A look at photographs from the Kansas State 2A Volleyball Championship and semi-final matches reveals one of the great joys that comes from photographing the sport at any level. There is joy and comraderie like none other. My goodness, after every point won or lost, the players gather with smiles shining brightly to hug and pat each other with every expectation the next moment will be even better.
In the past, I believed some of this must be just for show. Yet, after covering KU volleyball for 23 years and now prep matches, I understand that far from being a show, such emotion is as close to purity found in sports. There certainly have been teams where some players were going through the motions, their personal concerns and issues overwhelming the joy of being a teammate, but those thankfully have been rare.
The point is I now believe there is a life lesson I have learned from covering volleyball for so long. With each point, an opportunity exists to find new joy in the game, no matter how the match’s outcome develops. That is a lesson that benefits us all. It would be nice if we all gathered for good or bad to let everyone know there is a new opportunity for all of us each day. We all need to be teammates in the good times and the bad.

(Pixel coordinate grounding data)
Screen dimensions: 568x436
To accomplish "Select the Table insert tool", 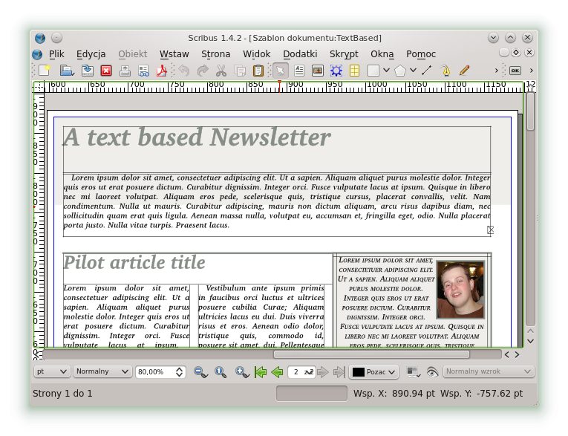I will (355, 71).
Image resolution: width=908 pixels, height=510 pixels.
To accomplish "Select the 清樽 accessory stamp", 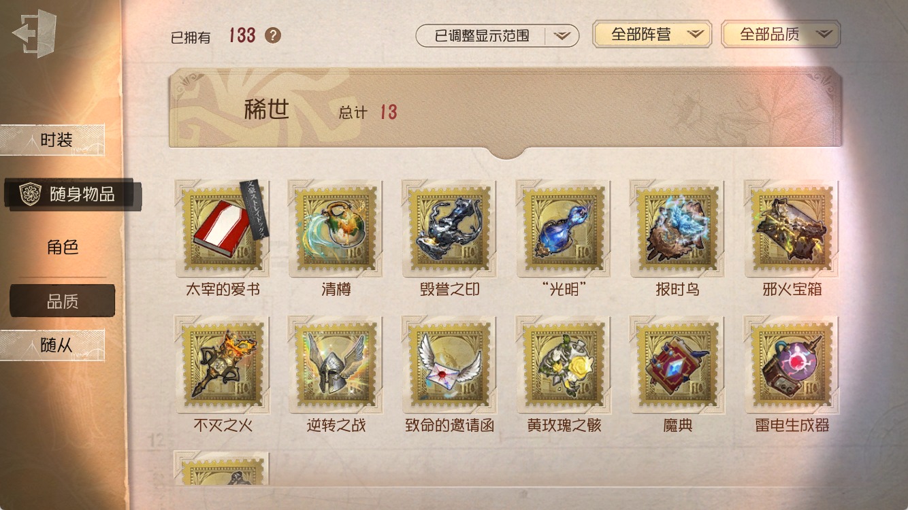I will [336, 228].
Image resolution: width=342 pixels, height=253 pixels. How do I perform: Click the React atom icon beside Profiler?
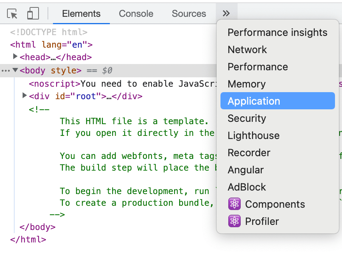(x=234, y=221)
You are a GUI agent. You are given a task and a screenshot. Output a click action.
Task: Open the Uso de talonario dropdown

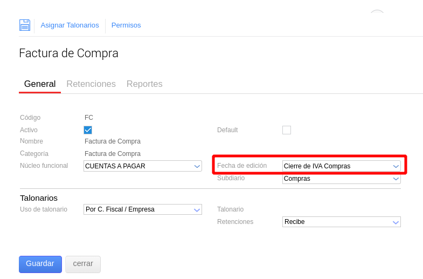[x=143, y=209]
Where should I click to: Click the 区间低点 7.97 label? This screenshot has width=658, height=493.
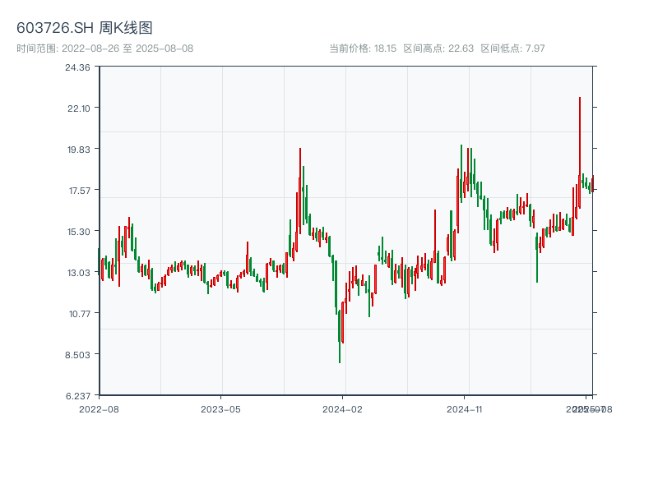pos(512,48)
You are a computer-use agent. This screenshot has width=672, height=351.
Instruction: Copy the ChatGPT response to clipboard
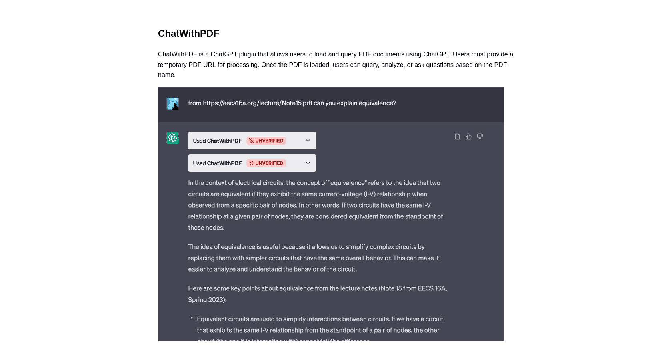pos(457,137)
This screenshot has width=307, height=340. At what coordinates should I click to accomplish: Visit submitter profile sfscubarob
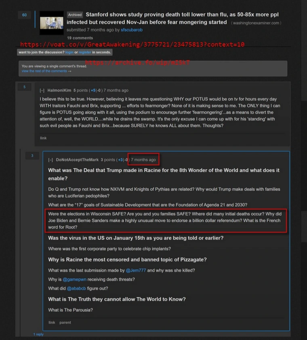(132, 30)
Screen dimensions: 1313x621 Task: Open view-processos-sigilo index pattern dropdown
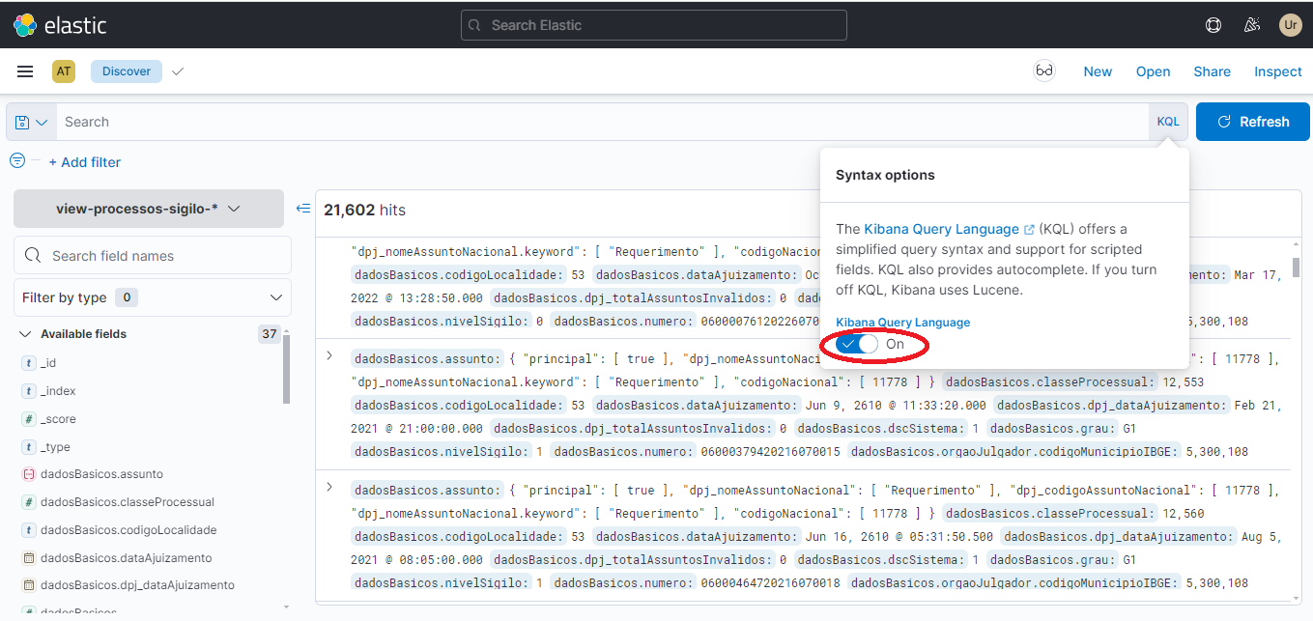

- WORK REQUEST 1: According to the volleyball piece, for how many years did the writer cover KU volleyball?
- WORK REQUEST 2: From the volleyball piece, extract the passage starting at "The point is" and ending at "and the bad.".

- ANSWER 1: 23 years

- ANSWER 2:
The point is I now believe there is a life lesson I have learned from covering volleyball for so long. With each point, an opportunity exists to find new joy in the game, no matter how the match’s outcome develops. That is a lesson that benefits us all. It would be nice if we all gathered for good or bad to let everyone know there is a new opportunity for all of us each day. We all need to be teammates in the good times and the bad.